The ideal integrated care team would have a psychologist, a social worker, and some kind of physician and nurse practitioner. We would have the team of providers…working out of one room, sitting around a table. Some of these mental health issues would come up. The psychologist might hear things that the provider wasn’t aware of, and so he or she then could step in and say, "I think we could help you with that."

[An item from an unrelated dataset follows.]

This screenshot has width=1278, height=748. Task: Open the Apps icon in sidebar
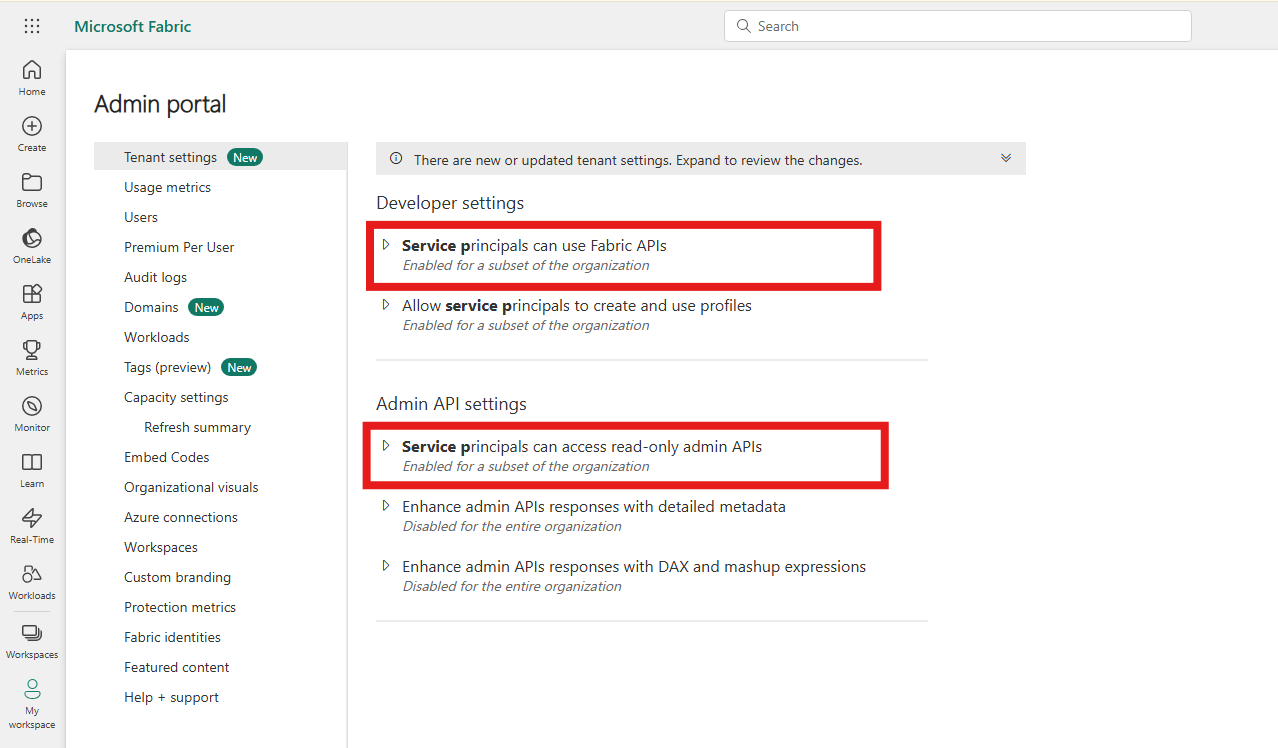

A common example has to deal with treatment adherence, because, it’s very hard. Most people — when they’re prescribed an antibiotic that they’re supposed to take for 10 days — don’t take the full dose. They stop taking it when they feel better. People who are hypertensive, and are on anti-hypertensives — many don’t take their medications, because hypertension doesn’t have any overt symptoms. You don’t feel like you’re wired or anything with hypertension, you just have high blood pressure [and] you’re at risk for stroke and other issues. The hypertension example is particularly relevant here, because taking anti-hypertensives is a lifelong commitment, as is taking antiretroviral medication. It’s important that patients understand that they have to take their medications consistently, for the rest of their lives.
Some people I know struggle with taking their meds because doing so is a constant reminder that they have HIV.

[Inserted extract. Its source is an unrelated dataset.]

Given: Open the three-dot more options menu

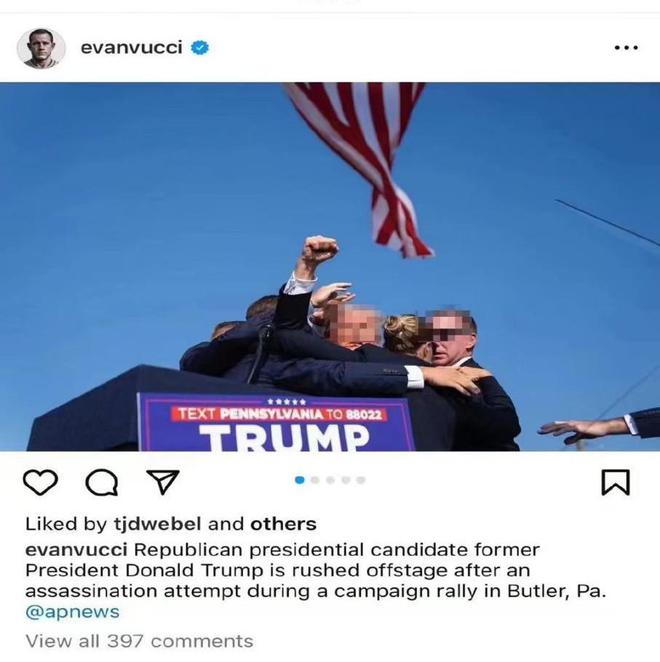Looking at the screenshot, I should (x=626, y=48).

Yeah. That’s been common since the beginning of the epidemic. Absolutely.
Are there, barriers to integrated care? Why is it that every program doesn’t just automatically do this? Is it about money?
It is about money. It is interesting to me that before the healthcare industry started talking about integrated care, the first Ryan White Care Act was passed. And the framers of the Ryan White Care Act — because it was actually written outside of Congress and taken to Representatives and Senators by a national coalition of advocates — took the position that what was needed to treat people with HIV, and to keep them in care, was a whole host of stuff. So when you look at the stuff that’s funded by Ryan White, you see housing, you see substance abuse treatment, you see mental health. [Local-level providers were] required to have a plan for integration for all of those services, wherever HIV care was paid for by Ryan White funds.
I used to live in Los Angeles. If you go to any of the county hospitals there, that’s what happens. If you go to AIDS Healthcare Foundation, they have a mental health component. If you go to AltaMed, they have a mental health component. Now, things are a little different in the private sector, because there are insurance reimbursement issues. [But] if you’ve got a doc who specializes in HIV, who works in a major urban area where there is a high prevalence of HIV, he or she is likely to be aware of the need for those kinds of services; they just might not have them on site.
What makes on-site better than referrals?
Because it’s right there, and it increases the likelihood that the patient will follow up. Depressed patients, as a specific example— as it is a very common diagnosis among people with HIV — one of the symptoms of depression is low energy, and not wanting to get out of bed in the morning. If you’re depressed, and you just get a referral to see a mental health provider….you might not go just because you’re too depressed to go. So, it’s important to have somebody who can address that right there in the clinic and help put stuff together so that [you] can go get follow up treatment.
This interview was conducted as part of the 2015 Equal Voice Fellowship for journalists, in partnership with New America Media and the Marguerite Casey Foundation.